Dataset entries
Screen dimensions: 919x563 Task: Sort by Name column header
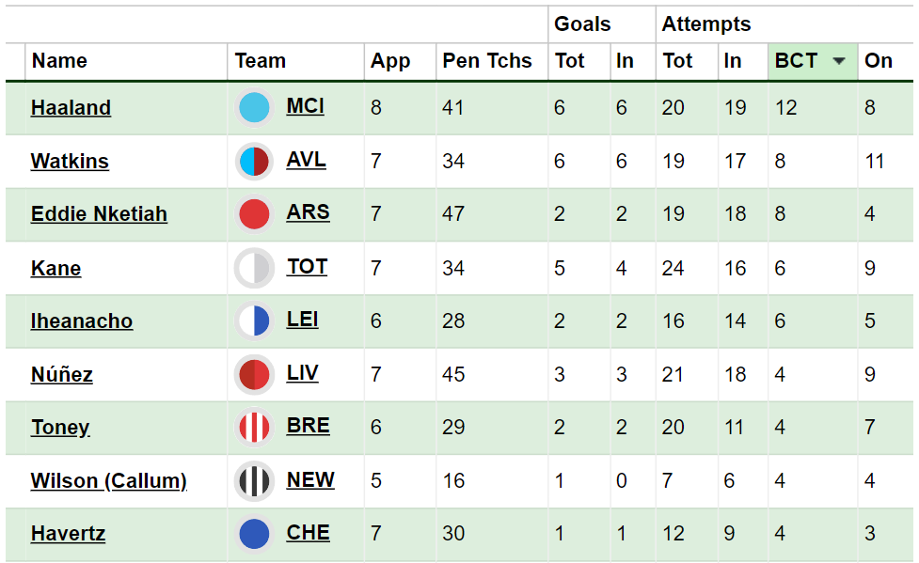point(59,61)
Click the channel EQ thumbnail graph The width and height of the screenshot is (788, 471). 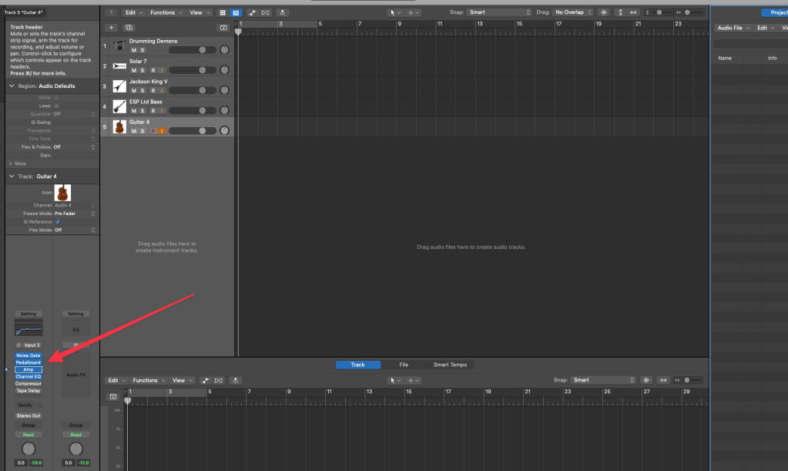point(29,329)
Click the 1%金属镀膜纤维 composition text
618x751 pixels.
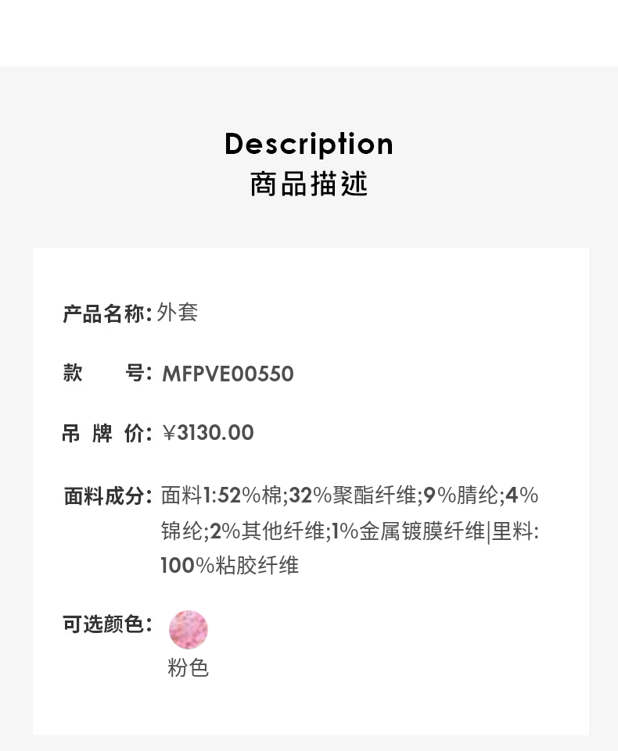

Exercise description: Beginning with the line holding "Click the 1%金属镀膜纤维 composition text", copy each line exactly through the end of the records above, and leave every picture out.

Problem solution:
Click the 1%金属镀膜纤维 composition text
618x751 pixels.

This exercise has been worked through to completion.